Keine Entschuldigung für die von den Briten verübte Gewalt
Ein Quer-Blick durch Medien ausserhalb von Europa ist da recht interessant. Erster Eindruck, erste Erkenntnis: In all jenen Ländern, die keine demokratische Tradition haben, ist schlicht unverständlich, wie sich die britische Monarchie jahrzehntelang verhalten hat. In afrikanischen Ländern zeigen sich Leitartikler wichtiger Medien irritiert darüber, dass Königin Elizabeth sich nicht für die in der Kolonialzeit verübte Gewalt entschuldigt habe. Sechs Millionen Menschen habe Grossbritannien aus Afrika als Sklaven über das Meer verfrachtet, wird vielfach angeprangert, und in Kenia seien die Mau-Mau-Rebellen – dies sogar noch in der Zeit nach der der Inthronisierung von Elizabeth – zu unrecht blutig verfolgt worden.
In Südafrika publizierte das «Pan-African Movement» ein Statement des Inhalts, seine Mitglieder würden sicher nicht den Tod der Monarchin betrauern, denn diese habe sich nie dazu durchgerungen, die Gräueltaten der Briten in Afrika zu kritisieren. Besonders hart kommentierte die aus Nigeria stammende, in den USA tätige Sprachwissenschaftlerin Uju Anya das Schicksal der Queen – sie wünschte der 96-jährigen Todesqualen, weil ihr Land unsägliches Leid über ihre Familie gebracht habe. Und in Indien tauchten in den Social Media mengenweise Forderungen auf, die britische Krone möge doch bitte wenigstens den Diamanten Koh-i-nuur an Indien zurück geben, dann könne man einen Strich ziehen unter die Verbrechen der Briten in der Kolonialzeit (die 1947, also neun Jahre vor der Inthronisierung Elizabeths, endete).

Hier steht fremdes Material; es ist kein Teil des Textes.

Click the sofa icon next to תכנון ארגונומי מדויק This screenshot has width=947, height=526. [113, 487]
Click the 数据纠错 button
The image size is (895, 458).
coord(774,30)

Zusammenarbeit mit rassistischen Autokraten
A propos Koh-i-nuur (der Ausdruck ist Persisch, bedeutet «Berg des Lichts»): Dieser Diamant, 108 Karat schwer, wurde vor allem deshalb berühmt, weil er prominent, ja fast schon provozierend, in die Krone der Mutter von Königin Elizabeth II. eingearbeitet und so der Öffentlichkeit immer wieder präsentiert wurde. Aber wenn in Indien Anspruch auf Rückgabe ganz grosser Diamanten erhoben würde, dann müsste vor allem der «Darya-i-Nuur» ins Visier geraten: 182 Karat, auf ähnlich krummen Umwegen ins Ausland verbracht wie der „Koh-i-nuur“, derzeit aber eher diskret der Öffentlichkeit präsentiert, nämlich im (öffentlich zugänglichen) Keller der iranischen Zentralbank in Teheran.
Uns, nicht betroffene Europäerinnen und Europäer, mögen einige der globalen Empörungs-Ideen irritieren, aber einfach beiseiteschieben sollten wir sie nicht. Denn: Der britische Kolonialismus und die Kooperation Londons mit rassistisch orientierten Autokraten hat Spuren hinterlassen. Beispielsweise in Simbabwe, dem früheren Süd-Rhodesien. Die britische Regierung (unter Tony Blair) war mitverantwortlich für die Radikalisierung des Mugabe-Regimes, weil sie finanzielle Verpflichtungen (nachzulesen in den Texten des sogenannten Lancaster-Abkommens) nicht erfüllte und so Diktator Mugabe einen Vorwand lieferte für die Enteignung der weissen Farmer – die beitrug zum Ruin der Landwirtschaft Simbabwes.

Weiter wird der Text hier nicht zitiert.